> Task statement
Below are some records; quote exactly the lines from the one that contains "Returns (109, 2521)" through the one that contains "Order och returer (127, 2261)", inclusive, and no others.

[Stored records]
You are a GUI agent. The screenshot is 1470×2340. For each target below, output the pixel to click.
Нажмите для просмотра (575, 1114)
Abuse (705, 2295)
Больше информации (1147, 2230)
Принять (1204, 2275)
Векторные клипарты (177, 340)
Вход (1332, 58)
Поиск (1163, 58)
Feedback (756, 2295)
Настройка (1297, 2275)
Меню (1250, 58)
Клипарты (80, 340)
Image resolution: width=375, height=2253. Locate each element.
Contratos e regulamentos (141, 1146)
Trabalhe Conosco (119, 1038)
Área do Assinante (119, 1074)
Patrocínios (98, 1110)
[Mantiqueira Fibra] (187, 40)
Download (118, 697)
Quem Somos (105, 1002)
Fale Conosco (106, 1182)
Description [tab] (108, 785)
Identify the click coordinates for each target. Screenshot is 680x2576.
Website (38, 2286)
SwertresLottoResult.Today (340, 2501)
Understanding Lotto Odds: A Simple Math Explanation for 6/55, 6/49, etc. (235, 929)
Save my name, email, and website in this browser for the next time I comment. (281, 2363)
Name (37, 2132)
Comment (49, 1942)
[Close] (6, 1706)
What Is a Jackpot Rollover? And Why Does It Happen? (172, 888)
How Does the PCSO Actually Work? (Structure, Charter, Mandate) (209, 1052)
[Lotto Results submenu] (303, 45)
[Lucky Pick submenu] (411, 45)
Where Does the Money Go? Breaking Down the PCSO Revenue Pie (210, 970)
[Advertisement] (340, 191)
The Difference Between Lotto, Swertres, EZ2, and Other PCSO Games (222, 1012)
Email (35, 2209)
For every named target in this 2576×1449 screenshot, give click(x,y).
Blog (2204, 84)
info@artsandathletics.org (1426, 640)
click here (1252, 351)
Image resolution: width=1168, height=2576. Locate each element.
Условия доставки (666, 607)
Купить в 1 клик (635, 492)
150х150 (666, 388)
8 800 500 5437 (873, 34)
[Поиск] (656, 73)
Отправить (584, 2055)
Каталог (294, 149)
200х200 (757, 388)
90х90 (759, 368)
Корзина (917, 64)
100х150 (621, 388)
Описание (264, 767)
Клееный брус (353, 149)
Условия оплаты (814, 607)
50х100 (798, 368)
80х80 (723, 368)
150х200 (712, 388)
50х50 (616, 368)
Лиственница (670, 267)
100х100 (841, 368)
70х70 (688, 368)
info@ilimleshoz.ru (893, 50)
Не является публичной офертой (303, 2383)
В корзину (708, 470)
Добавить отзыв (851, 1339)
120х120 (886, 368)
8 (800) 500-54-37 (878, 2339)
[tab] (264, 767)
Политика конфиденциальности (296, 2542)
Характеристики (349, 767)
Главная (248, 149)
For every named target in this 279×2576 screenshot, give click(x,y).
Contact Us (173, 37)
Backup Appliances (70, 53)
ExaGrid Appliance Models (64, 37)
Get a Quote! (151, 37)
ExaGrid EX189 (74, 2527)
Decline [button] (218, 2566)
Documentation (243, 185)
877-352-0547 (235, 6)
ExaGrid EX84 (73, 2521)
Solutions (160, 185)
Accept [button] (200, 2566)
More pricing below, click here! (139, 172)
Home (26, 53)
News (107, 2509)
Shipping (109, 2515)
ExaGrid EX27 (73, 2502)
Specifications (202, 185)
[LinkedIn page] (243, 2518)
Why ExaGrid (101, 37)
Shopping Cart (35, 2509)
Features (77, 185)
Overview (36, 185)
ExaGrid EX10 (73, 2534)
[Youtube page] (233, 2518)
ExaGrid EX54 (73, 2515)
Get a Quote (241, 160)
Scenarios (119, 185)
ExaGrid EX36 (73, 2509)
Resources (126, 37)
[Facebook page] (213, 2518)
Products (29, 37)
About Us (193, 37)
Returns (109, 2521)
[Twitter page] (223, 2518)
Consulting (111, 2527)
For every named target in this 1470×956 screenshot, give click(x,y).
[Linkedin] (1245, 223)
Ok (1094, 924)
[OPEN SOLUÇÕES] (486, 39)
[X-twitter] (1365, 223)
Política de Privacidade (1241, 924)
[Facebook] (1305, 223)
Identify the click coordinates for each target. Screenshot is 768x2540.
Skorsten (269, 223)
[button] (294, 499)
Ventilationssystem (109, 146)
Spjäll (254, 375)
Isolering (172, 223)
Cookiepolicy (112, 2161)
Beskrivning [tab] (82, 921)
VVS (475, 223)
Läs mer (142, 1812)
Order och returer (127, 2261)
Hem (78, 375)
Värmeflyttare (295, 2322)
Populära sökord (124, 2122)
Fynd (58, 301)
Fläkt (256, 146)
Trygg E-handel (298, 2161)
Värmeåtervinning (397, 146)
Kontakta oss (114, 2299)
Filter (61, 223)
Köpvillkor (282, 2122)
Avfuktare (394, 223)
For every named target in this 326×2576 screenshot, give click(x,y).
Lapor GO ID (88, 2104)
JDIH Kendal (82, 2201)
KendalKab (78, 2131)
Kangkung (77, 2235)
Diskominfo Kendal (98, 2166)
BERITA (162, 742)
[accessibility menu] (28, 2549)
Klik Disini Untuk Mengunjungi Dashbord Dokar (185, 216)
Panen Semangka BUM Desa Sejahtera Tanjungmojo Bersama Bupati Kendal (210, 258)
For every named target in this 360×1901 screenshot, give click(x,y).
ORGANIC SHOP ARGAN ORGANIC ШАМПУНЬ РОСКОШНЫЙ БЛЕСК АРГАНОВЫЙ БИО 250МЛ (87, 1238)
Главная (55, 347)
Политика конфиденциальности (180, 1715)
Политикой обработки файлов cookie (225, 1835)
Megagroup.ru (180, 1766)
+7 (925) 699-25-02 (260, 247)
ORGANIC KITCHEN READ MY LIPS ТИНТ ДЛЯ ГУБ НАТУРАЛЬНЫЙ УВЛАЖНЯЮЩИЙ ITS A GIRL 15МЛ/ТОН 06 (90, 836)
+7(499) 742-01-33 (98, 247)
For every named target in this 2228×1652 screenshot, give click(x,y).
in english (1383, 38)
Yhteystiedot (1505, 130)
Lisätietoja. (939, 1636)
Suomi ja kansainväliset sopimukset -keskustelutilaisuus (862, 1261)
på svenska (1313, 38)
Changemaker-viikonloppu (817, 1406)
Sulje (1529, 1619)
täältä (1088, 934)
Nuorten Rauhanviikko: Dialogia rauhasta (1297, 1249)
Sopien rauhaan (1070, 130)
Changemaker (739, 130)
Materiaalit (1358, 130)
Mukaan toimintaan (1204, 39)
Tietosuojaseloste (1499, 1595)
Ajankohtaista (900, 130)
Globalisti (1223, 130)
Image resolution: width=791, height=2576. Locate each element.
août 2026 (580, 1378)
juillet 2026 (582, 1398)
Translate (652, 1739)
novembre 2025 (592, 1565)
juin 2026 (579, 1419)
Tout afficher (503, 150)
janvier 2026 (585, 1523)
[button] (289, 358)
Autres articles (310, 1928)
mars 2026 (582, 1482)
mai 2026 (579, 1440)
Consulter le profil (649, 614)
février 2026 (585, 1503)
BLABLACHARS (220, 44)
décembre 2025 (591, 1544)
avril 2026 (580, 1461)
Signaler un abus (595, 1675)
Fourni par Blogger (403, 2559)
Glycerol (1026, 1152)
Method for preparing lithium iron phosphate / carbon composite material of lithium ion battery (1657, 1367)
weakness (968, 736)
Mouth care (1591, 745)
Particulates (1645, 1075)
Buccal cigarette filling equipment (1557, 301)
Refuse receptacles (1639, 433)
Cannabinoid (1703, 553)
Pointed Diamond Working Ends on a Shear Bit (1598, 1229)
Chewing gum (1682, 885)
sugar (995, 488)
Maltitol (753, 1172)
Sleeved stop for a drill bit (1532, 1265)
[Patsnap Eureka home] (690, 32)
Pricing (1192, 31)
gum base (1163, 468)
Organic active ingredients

> Answer for this exercise
Returns (109, 2521)
[Twitter page] (223, 2518)
Consulting (111, 2527)
For every named target in this 1470×956 screenshot, give click(x,y).
[Linkedin] (1245, 223)
Ok (1094, 924)
[OPEN SOLUÇÕES] (486, 39)
[X-twitter] (1365, 223)
Política de Privacidade (1241, 924)
[Facebook] (1305, 223)
Identify the click coordinates for each target. Screenshot is 768x2540.
Skorsten (269, 223)
[button] (294, 499)
Ventilationssystem (109, 146)
Spjäll (254, 375)
Isolering (172, 223)
Cookiepolicy (112, 2161)
Beskrivning [tab] (82, 921)
VVS (475, 223)
Läs mer (142, 1812)
Order och returer (127, 2261)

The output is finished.